In July 2019 a 12-person jury found Rankin guilty of 13 charges ranging from first-degree rape, sodomy, strangulation, and assault. They found him not guilty on two counts of second-degree assault. He was sentenced to eight to 25 years on each verdict – essentially a life sentence.
Rankin filed notice of appeal a few months later. The state’s public defender’s office filed its formal appeal in July 2020 after the U.S. Supreme Court’s ruling because all 13 of Rankin’s convictions were non-unanimous. The Oregon Court of Appeals reversed Rankin’s convictions and sent his case back to Lincoln County for re-trial. Rankin has been in the county jail the last three years.
Before the second trial, Lincoln County presiding Judge Sheryl Bachart approved a motion removing her from overseeing the case and brought in Judge Beau Peterson from Clatsop County.
The massive court file on the case is filled with motions and requests from attorneys including ones Rankin filed from his jail cell. In the last three years Rankin has also gone through several court-appointed attorneys.
John Mason of Newport defended Rankin in July when the jury in the second trial did not unanimously convict him or have at least 10 jurors reach not guilty verdicts. That hung jury resulted in scheduling yet another trial.
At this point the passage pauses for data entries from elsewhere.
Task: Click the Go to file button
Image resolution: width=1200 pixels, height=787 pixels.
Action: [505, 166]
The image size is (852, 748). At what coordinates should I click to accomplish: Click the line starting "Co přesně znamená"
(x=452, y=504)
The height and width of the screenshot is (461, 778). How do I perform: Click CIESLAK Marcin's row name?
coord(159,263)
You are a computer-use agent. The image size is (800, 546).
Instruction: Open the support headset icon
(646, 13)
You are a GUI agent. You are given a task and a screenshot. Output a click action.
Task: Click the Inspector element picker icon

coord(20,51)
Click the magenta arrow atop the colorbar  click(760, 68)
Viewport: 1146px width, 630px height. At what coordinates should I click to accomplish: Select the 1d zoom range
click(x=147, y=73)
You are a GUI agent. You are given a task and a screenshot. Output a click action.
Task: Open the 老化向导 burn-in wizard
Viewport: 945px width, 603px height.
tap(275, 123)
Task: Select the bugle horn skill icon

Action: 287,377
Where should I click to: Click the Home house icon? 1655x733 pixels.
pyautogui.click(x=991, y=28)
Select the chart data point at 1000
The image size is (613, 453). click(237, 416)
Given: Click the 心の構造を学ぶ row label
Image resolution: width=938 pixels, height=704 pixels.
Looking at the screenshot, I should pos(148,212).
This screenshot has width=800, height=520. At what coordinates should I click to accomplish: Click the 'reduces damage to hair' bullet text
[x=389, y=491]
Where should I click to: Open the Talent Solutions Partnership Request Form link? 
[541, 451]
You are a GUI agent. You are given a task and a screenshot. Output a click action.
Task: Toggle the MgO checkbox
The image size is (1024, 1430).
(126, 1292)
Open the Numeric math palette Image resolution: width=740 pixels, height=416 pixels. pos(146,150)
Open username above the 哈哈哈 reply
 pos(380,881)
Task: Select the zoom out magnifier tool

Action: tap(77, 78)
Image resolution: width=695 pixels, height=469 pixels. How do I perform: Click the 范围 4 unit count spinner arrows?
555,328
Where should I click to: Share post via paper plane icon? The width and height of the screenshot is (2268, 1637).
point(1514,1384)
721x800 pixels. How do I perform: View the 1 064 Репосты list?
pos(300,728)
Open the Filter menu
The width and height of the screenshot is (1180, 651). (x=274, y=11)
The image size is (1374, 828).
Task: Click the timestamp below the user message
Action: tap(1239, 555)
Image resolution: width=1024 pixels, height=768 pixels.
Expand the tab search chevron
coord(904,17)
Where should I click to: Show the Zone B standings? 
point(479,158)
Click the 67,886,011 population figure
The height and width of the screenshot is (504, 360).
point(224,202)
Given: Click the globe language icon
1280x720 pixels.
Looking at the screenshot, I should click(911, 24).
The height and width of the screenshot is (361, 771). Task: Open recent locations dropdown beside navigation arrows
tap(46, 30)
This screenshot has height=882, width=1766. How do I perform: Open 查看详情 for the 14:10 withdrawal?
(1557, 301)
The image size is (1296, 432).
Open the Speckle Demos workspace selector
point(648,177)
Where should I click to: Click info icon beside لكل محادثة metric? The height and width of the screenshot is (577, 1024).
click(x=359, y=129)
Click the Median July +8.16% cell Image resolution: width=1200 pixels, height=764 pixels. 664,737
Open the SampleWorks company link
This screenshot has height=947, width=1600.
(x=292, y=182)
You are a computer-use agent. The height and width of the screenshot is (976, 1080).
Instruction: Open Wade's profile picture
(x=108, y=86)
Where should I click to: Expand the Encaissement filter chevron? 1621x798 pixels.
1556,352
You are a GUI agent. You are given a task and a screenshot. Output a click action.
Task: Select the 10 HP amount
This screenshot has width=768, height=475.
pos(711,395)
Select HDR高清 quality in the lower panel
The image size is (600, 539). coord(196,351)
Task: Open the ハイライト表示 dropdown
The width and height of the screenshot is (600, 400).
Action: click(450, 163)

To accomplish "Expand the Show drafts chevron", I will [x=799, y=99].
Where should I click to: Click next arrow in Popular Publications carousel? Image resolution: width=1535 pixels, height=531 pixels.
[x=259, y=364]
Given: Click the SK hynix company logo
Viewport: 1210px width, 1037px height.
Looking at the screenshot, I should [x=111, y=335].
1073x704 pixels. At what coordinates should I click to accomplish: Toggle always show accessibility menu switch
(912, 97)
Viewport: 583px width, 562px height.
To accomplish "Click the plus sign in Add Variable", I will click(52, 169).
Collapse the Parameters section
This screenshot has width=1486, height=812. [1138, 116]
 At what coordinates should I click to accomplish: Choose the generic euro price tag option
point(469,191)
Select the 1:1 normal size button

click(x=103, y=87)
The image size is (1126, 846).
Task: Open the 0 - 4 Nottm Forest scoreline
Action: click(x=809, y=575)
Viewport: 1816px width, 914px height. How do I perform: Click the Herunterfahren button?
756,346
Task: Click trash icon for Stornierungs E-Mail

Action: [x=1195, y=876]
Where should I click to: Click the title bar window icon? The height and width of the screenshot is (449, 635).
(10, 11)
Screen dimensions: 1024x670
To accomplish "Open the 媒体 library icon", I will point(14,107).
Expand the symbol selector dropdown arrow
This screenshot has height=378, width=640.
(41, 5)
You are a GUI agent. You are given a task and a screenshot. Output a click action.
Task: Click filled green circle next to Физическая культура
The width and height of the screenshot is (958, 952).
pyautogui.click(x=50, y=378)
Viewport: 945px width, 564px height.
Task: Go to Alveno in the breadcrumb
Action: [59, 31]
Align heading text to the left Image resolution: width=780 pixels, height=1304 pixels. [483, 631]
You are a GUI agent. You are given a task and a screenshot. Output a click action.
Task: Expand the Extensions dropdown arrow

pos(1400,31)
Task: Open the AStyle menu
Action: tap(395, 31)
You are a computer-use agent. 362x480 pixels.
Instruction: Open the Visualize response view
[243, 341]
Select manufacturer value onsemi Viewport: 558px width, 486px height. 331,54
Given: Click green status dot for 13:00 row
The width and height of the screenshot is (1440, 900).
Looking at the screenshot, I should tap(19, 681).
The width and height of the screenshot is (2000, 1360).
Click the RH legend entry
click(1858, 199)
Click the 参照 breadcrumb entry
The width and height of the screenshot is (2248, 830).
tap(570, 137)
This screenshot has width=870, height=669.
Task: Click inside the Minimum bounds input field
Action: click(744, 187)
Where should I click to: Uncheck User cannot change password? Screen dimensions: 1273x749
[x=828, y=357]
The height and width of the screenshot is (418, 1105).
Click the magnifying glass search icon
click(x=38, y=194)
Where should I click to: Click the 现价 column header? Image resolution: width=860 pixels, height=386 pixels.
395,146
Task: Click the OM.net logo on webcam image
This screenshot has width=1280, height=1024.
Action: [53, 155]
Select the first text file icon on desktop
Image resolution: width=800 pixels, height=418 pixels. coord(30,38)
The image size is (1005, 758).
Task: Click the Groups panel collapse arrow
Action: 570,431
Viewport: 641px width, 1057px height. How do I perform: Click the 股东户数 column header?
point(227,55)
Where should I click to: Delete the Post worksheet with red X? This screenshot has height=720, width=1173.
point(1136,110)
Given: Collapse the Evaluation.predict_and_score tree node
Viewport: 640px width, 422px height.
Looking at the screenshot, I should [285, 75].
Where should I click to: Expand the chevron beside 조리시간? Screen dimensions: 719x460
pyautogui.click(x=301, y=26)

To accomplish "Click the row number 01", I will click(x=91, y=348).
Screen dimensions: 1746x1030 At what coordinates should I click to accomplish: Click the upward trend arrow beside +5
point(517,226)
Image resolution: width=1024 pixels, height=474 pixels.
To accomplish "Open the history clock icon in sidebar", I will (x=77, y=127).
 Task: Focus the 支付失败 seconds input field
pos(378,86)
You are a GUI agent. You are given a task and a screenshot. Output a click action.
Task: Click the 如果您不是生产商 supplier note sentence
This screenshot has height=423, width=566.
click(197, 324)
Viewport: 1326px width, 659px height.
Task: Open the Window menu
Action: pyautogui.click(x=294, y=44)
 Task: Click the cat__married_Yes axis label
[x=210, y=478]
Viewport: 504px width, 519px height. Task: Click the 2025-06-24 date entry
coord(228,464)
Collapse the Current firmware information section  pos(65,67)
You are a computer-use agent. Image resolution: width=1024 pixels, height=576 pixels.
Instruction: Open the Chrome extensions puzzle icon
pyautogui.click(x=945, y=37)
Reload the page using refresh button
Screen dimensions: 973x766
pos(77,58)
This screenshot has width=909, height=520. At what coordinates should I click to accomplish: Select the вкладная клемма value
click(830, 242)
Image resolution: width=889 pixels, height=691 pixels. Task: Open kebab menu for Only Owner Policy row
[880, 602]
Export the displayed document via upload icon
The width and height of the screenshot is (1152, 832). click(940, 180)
On Sept. 21, Peterson denied Mason’s motions seeking to also remove him from overseeing the case and for a change of venue and scheduled Rankin’s third trial to begin Feb. 21, 2024.
- Quinton Smith is the editor of YachatsNews.com and can be reached at YachatsNews@gmail.com
TIME WILLIAM TELL says
Is there a reason all seven cases mentioned are sex related? Does this only apply to sex related cases?
Alex says
Many sex crime cases are utilizing the Ramos verdict because often they were convicted without any physical evidence and based on hearsay. The juries for 88 years were allowed to disagree 10-2, 11-1 and still convict. Oregon was one of two states in the nation doing this. Finally, they have corrected it and now have to retroactively fix these cases per the Supreme Court Dec 30, 2022. It could happen to any case, but sex cases usually are the thinnest on evidence. DAs counted on 10-2 verdicts and Measure 11 scare tactics to win the 99% conviction rate in Lincoln County. At least now they they have to convince all 12 jurors as required by the Constitution.